本發明之改性GDH係由導入特定的突變於野生型GDH所製造。作為野生型GDH,可舉例如洋蔥假單胞菌所產生之GDH。作為洋蔥假單胞菌之GDH,可舉例如洋蔥假單胞菌KS1株、JCM2800株或JCM2801株所產生之GDH。KS1株係平成12年9月25日寄託於獨立行政法人產業技術總合研究所特許生物寄託中心(〒305-8566日本國茨城縣筑波市東1丁目1番地1中央第6),受託號碼第FERM BP-7306。JCM2800株或JCM2801株係保存於獨立行政法人理化學研究所微生物系統保存施設(Japan Collection of Microorganisms,JCM)。

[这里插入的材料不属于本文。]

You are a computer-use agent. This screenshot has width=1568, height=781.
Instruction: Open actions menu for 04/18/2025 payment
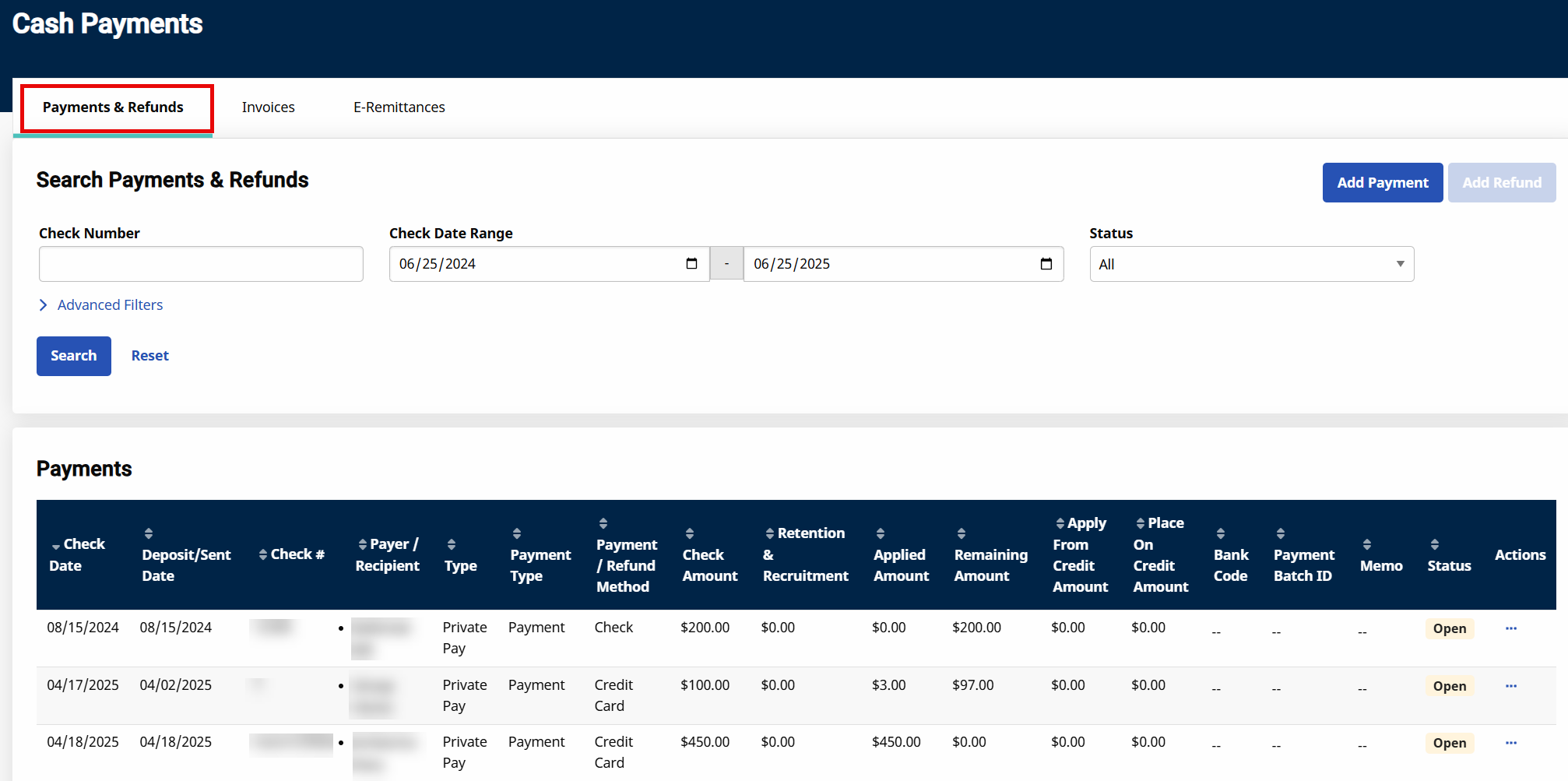tap(1510, 743)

含有KS1株之GDH α次單元基因、及部份β次單元基因之染色體DNA斷片之鹽基序列如序列號碼1所示(美國特許申請書公開第2004/0023330號)。此鹽基序列存在3個開放讀架(open reading frame,ORF),自5’端之第2個及第3個之ORF係分別編碼α次單元(序列號碼3)及β次單元(序列號碼4)。另外,推測第1個ORF係編碼γ次單元(序列號碼2)。另外,於序列號碼5中顯示含有β次單元基因全長之斷片之鹽基序列。進而,β次單元之胺基酸序列如序列號碼6所示(歐洲專利申請書公開第1498484號)。於序列號碼6中,推測胺基酸號碼1至22係訊息胜肽。另外,序列號碼5及序列號碼6中,第1個胺基酸殘基雖記載為Val,但為Met之可能性高,另外,有轉譯(translation)後脫落之可能性。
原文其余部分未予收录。